- **WHAT THE TASK ASKS**: In the article on the four-layer AI developer stack, when did MCP arrive?

- **SOURCE EXTRACT**:
◆ ◆ ◆

Agent vs Skill vs MCP vs Tool: The 4-Layer Stack Every AI Developer Should Know

The Terminology Problem

The AI agent ecosystem has a vocabulary collision. "Tool" means one thing in LangChain, another in AutoGPT, and something else entirely in Claude's function-calling docs. "Skill" and "agent" are similarly overloaded—an "agent" might be a simple prompt wrapper or a fully autonomous system that books flights and deploys code. "MCP" arrived in late 2024 and added yet another term to the mix.

This matters architecturally. When layers are conflated, testing becomes harder, reuse drops, and swapping a model means rewriting half the system. A function that orchestrates 15 steps gets called a "tool." A prompt that strings together API calls gets called an "agent." The result is codebases where nothing is composable.

A 4-layer mental model resolves most of the confusion—similar to how the OSI model gave networking a shared vocabulary, or how MVC clarified web application structure. It's not a rigid specification, but a framework for making architectural discussions more productive.

◆ ◆ ◆

- **MATERIAL PROVIDED**:
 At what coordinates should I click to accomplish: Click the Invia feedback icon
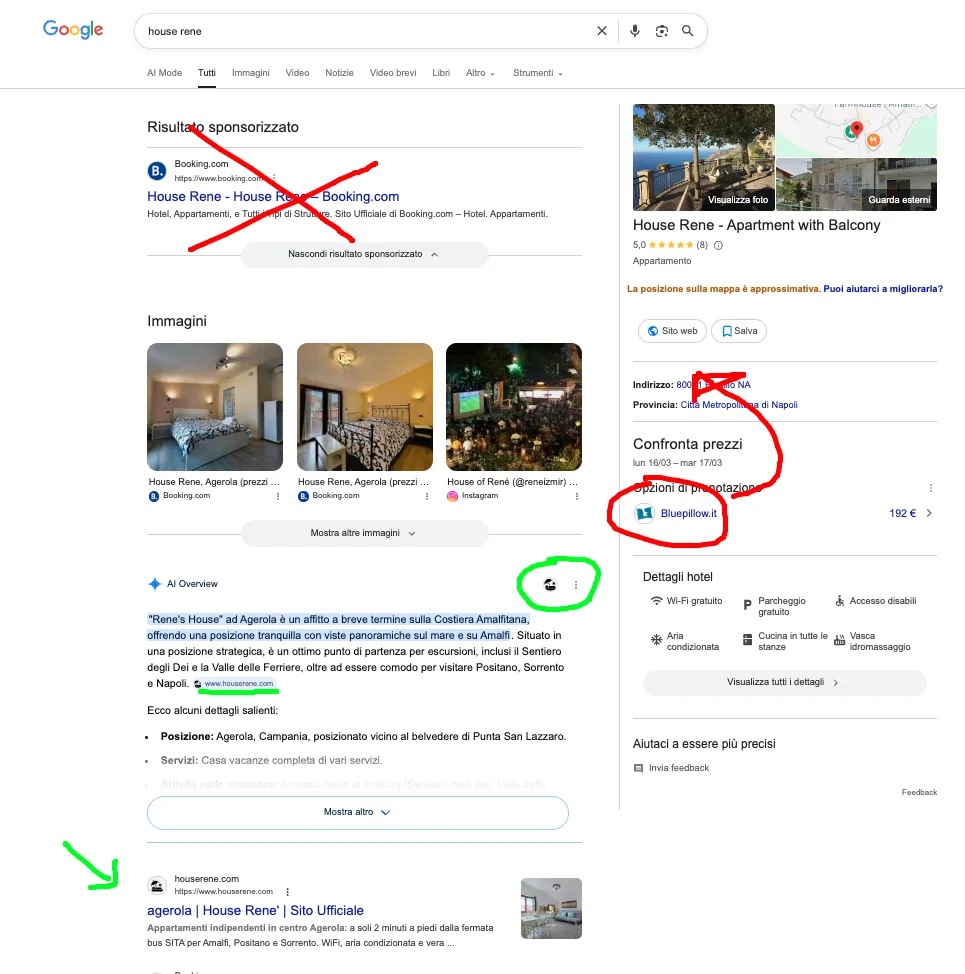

◆ ◆ ◆

- **RESPONSE BELOW**: MCP arrived in late 2024.